• _Instructions to follow_
Copy every one of the entries below word for word, without changing anything.

Collected data entries:
----------

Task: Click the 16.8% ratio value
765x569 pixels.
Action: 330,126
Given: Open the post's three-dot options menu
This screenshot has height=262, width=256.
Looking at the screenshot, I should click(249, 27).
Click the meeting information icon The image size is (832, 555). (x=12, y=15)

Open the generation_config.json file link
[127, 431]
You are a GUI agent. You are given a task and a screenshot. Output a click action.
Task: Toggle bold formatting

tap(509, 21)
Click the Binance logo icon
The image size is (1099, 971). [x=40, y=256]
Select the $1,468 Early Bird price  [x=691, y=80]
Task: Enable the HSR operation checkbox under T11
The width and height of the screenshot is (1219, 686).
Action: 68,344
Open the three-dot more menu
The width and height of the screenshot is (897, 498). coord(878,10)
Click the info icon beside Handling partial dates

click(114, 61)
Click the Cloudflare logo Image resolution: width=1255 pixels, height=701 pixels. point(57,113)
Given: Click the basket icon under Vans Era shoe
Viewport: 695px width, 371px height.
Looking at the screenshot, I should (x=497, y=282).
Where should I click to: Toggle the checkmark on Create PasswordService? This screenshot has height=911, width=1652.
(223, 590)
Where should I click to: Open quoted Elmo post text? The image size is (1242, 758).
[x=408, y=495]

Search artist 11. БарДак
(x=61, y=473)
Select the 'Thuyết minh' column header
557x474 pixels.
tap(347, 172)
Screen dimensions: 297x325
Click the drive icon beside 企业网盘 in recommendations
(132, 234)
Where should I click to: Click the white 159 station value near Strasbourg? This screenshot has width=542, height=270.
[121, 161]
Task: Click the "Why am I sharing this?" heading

----------

• _Response to this task_
Task: Click the 16.8% ratio value
765x569 pixels.
Action: 330,126
Given: Open the post's three-dot options menu
This screenshot has height=262, width=256.
Looking at the screenshot, I should click(249, 27).
Click the meeting information icon The image size is (832, 555). (x=12, y=15)

Open the generation_config.json file link
[127, 431]
You are a GUI agent. You are given a task and a screenshot. Output a click action.
Task: Toggle bold formatting

tap(509, 21)
Click the Binance logo icon
The image size is (1099, 971). [x=40, y=256]
Select the $1,468 Early Bird price  [x=691, y=80]
Task: Enable the HSR operation checkbox under T11
The width and height of the screenshot is (1219, 686).
Action: 68,344
Open the three-dot more menu
The width and height of the screenshot is (897, 498). coord(878,10)
Click the info icon beside Handling partial dates

click(114, 61)
Click the Cloudflare logo Image resolution: width=1255 pixels, height=701 pixels. point(57,113)
Given: Click the basket icon under Vans Era shoe
Viewport: 695px width, 371px height.
Looking at the screenshot, I should (x=497, y=282).
Where should I click to: Toggle the checkmark on Create PasswordService? This screenshot has height=911, width=1652.
(223, 590)
Where should I click to: Open quoted Elmo post text? The image size is (1242, 758).
[x=408, y=495]

Search artist 11. БарДак
(x=61, y=473)
Select the 'Thuyết minh' column header
557x474 pixels.
tap(347, 172)
Screen dimensions: 297x325
Click the drive icon beside 企业网盘 in recommendations
(132, 234)
Where should I click to: Click the white 159 station value near Strasbourg? This screenshot has width=542, height=270.
[121, 161]
Task: Click the "Why am I sharing this?" heading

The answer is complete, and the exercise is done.